# 08 Brute mid throttle cutting out ??? HELP !



## muddymud (Jul 21, 2011)

Hey everyone, I was refered here by a buddy to see if anyone can help me out. I have a 08 BF750 EFI that I'm working on. It has the Fundy standard bore kit which was installed over a year ago and had been working great up until now. HMF slip on. PC3. This problem has gradually gotten worse until the point you can't ride it anymore. When the bike is cold, you can crank it up and rev it to the rev limiter about 3 or 4 times and then the problem starts. After about the 4th rev, it will start cutting out about mid throttle kinda like a limiter has been activated. NO codes or lights.
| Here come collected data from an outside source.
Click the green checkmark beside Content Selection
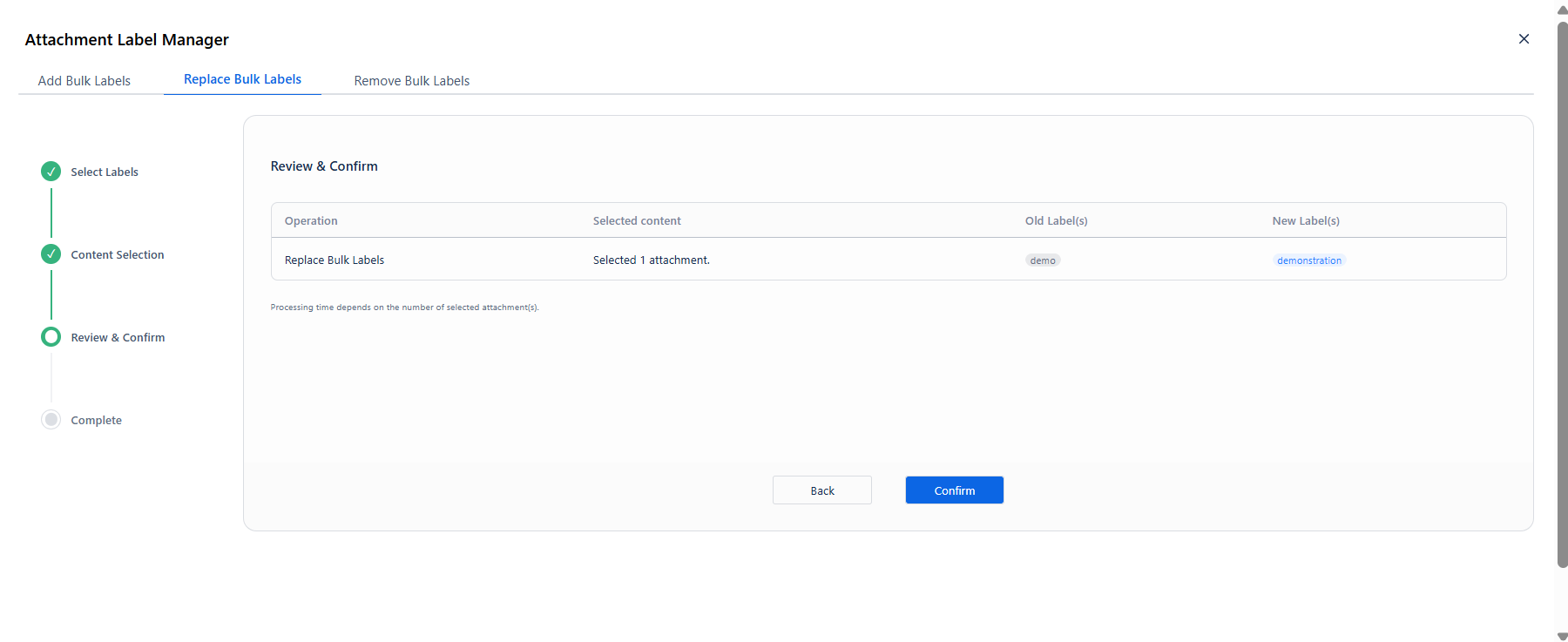Screen dimensions: 1568x642 51,253
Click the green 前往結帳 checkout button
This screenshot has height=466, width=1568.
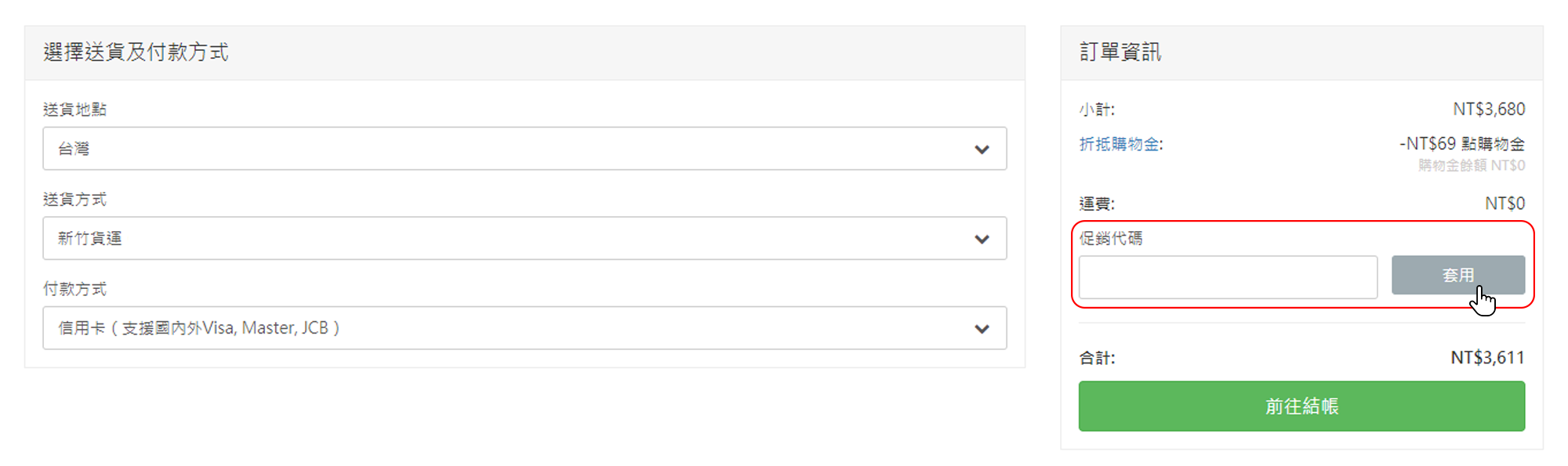coord(1301,406)
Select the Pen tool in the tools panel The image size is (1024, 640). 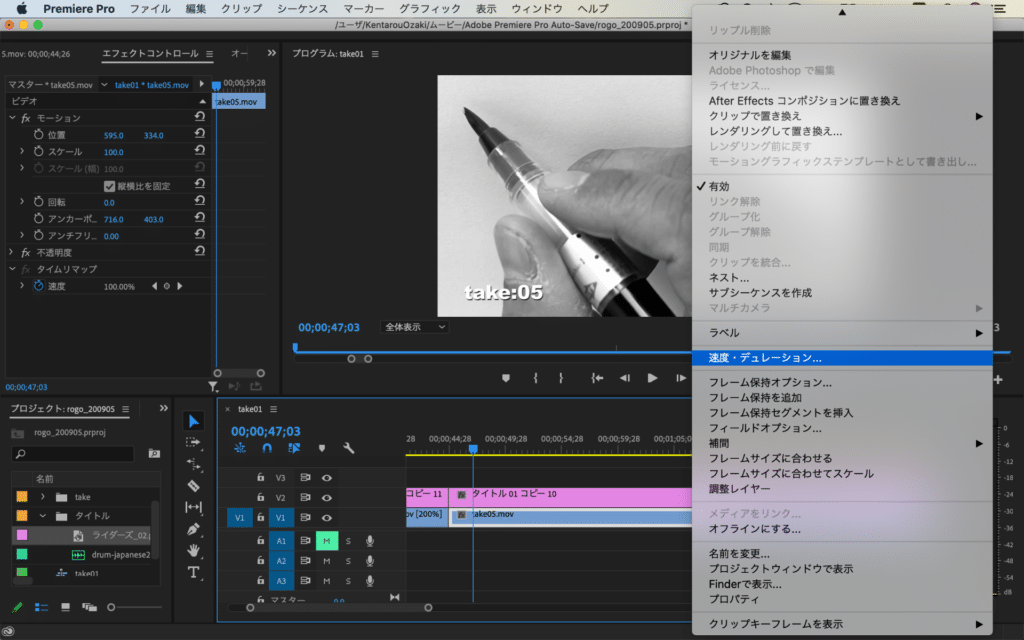[x=194, y=529]
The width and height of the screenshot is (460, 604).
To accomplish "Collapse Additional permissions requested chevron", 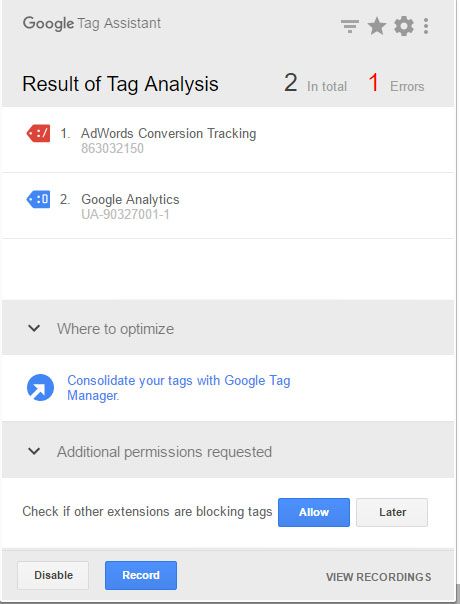I will tap(34, 451).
I have hooked to the PC3 and watched rpms. Seems to happen in 4300-5000 range. I have added fuel and subtracted fuel here in this range with no improvements. I checked fuel pressure 40psi. It will never make it over 5,000rpms. The more throttle you give it, the worse. However, you can let off the throttle and it will idle with no problems. Any ideas on what to check next ? If it would be easier to call me, 919-202-0552, I would greatly appreciate the help. Thanks, Scott.. I've been messing with it for about a week now.


----------



## muddymud (Jul 21, 2011)

my bad, another buddy of mine has already posted here. http://www.mudinmyblood.net/forum/showthread.php?t=13396

But we still need the help. Not fixed.


----------



## wyo58 (May 13, 2011)

40 psi is not enough, the service manual wants 43 psi at idle with a maximum of 43.5. I'd guess that the pump sock is clogged or the pump itself is bad.


----------



## NMKawierider (Apr 11, 2009)

Also the 08s had issues with their crank position sensor. Might check that.


----------



## muddymud (Jul 21, 2011)

Thanks for all the help. Here is where I'm at. All sensors have checked good. I can turn the key on and off a few times then start it and it will rev out a few times good. Once it starts acting bad again after a few revs, I can turn key off and cycle key a few times to prime fuel pump and restart bike and it will rev again a few times. I just ordered a fuel pump, so I hope that fixes it. Does that sound about right?


----------



## brute21 (Mar 12, 2010)

its fuel pump 90% sure


----------



## oft brute (Jul 22, 2011)

90% of problems come from the pump on efi brutes,99% on built motors


----------